Trails may be steep and rocky. Watch your footing along the hot and windy trails. Maximum elevation change between trailhead and campsite is 3,000 feet (1000m). Stay on the trail! Do not cut across switchbacks as this accelerates erosion. Trails are marked by stone cairns (ahu) that may be difficult to see in the rain and mist, and impossible to find in the dark. Trails are rocky and uneven, and may be overgrown with thick vegetation.
Seismic and Volcanic Hazards
An earthquake can cause a locally-generated tsunami (seismic sea wave) at the coast. If you feel a strong earthquake, move to high ground immediately. Read: Tsunami at Halapē - Nov 29, 1975 (external link). Earthquakes can also produce large rock falls -- avoid potential rock fall areas. Stay on the trail -- earth cracks, thin crusts, and lava tubes are numerous.
Thick grass and brush create a fire hazard in the coastal area. Do not smoke while hiking. Campfires, firearms, and fireworks are prohibited.

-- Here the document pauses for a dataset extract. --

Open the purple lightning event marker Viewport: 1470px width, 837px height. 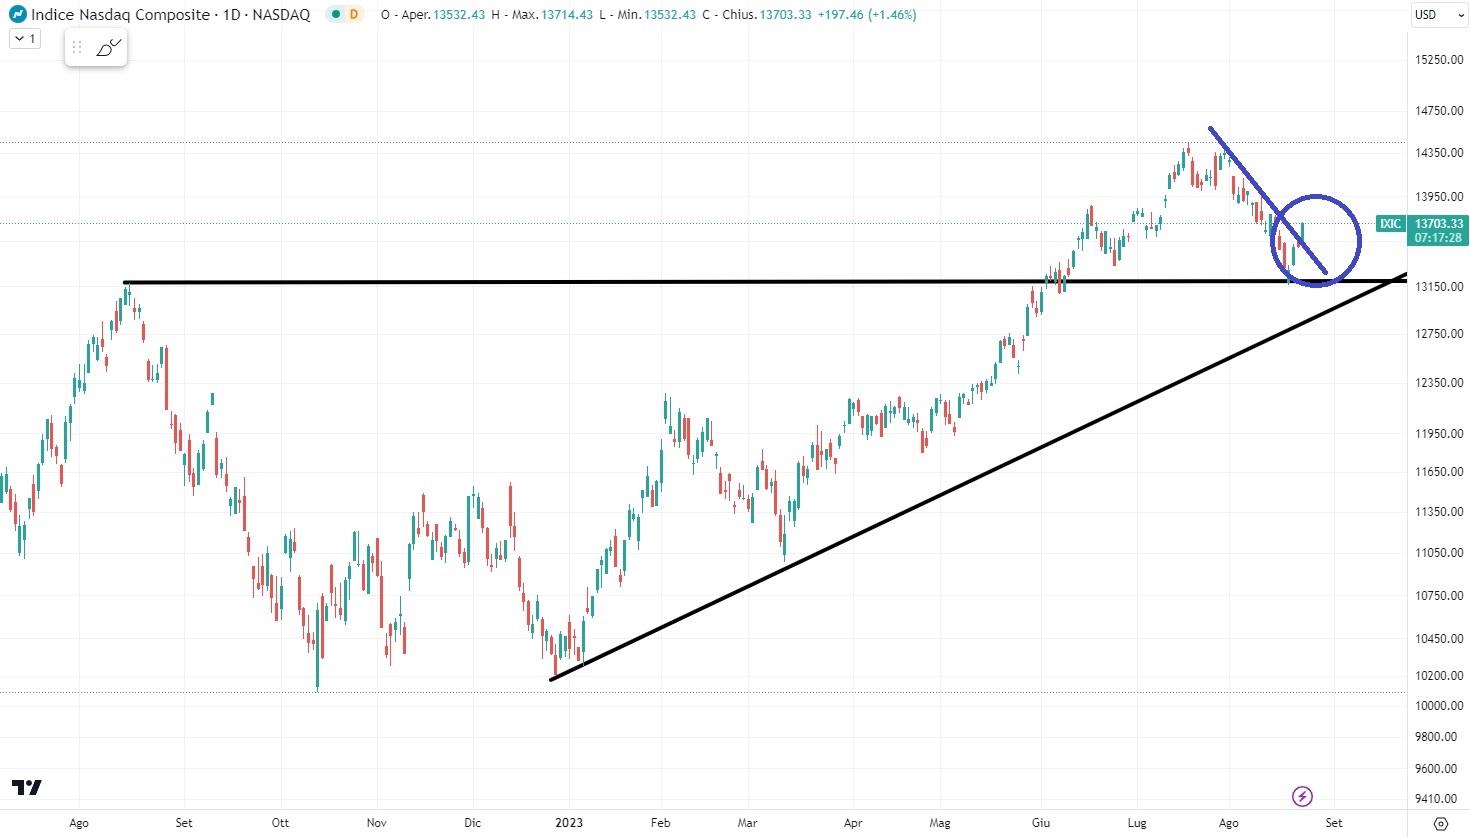click(x=1302, y=796)
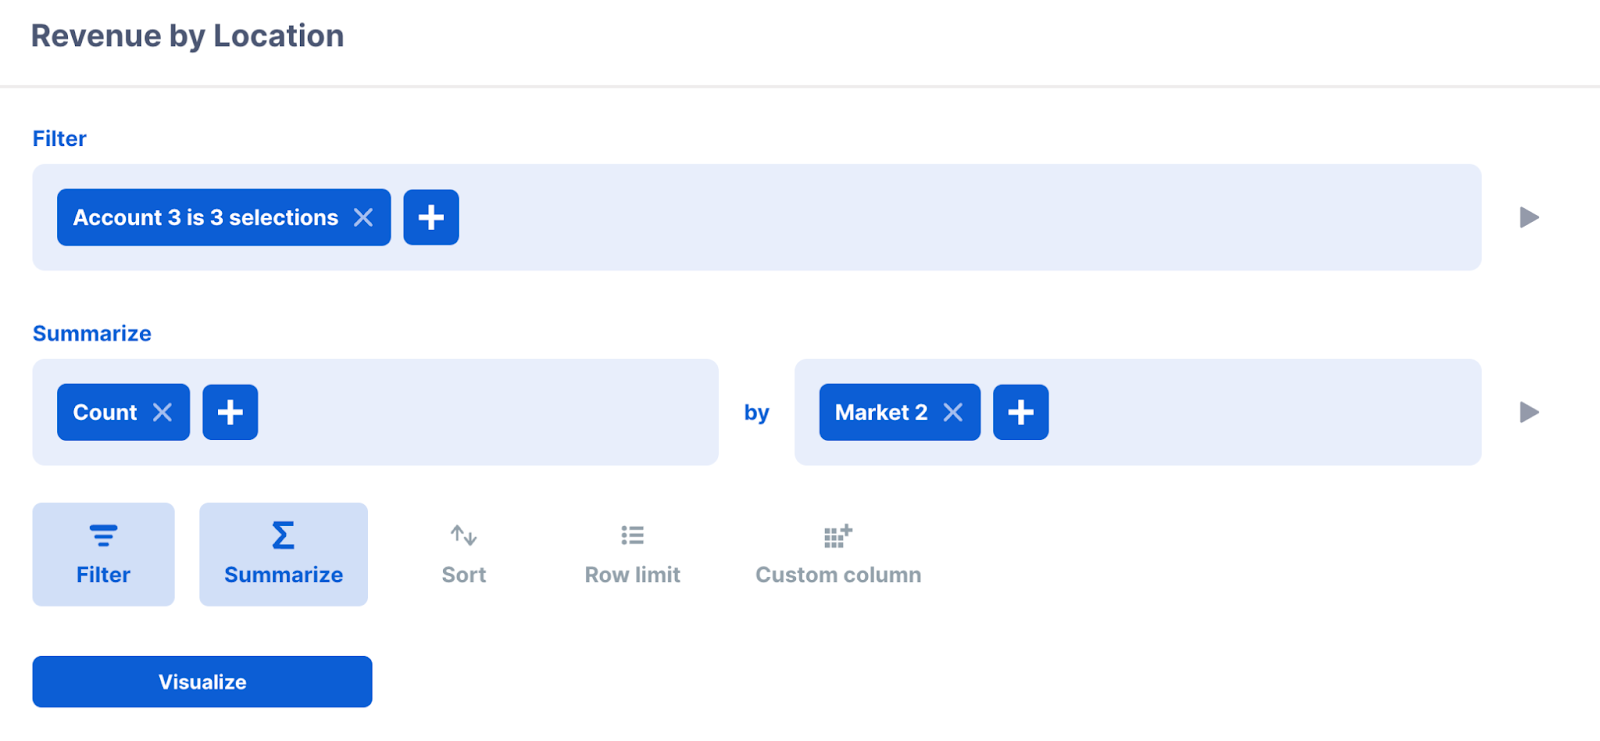Open the Count aggregation chip

105,412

In the Ka'ū Desert and coastal areas west of Ka'aha, there may be unexploded WWII ammunition. If you should see any, DO NOT TOUCH IT. Report the location to rangers.
Pesky and Dangerous Animals
Centipedes, scorpions, and black widow spiders are common in stone walls and rocky areas. Sharks are sometimes seen in coastal waters. Beware of sea urchins (wana), tubeworm casts, and sharp rocks when wading or swimming. Mongooses, mice, and feral cats thrive on unattended food supplies. Store food securely and keep a clean camp. To keep out insects, tents with fully zipable screens are recommended
Protect Plants, Animals, and Archeological Sites
It's a Good Idea and It's the Law
Turtles - Endangered Hawksbill sea turtles nest and threatened green sea turtles rest on park beaches. Do not camp in areas posted as turtle nesting areas at `Āpua, Halapē, and other beaches. Federal and state laws protect all sea turtles from harm.
Archeology - Respect and help protect Hawaiian archeological sites. Do not climb on or alter any rock structures, such as walls, house platforms, pits, and mounds. Avoid walking on or making rubbings of petroglyphs.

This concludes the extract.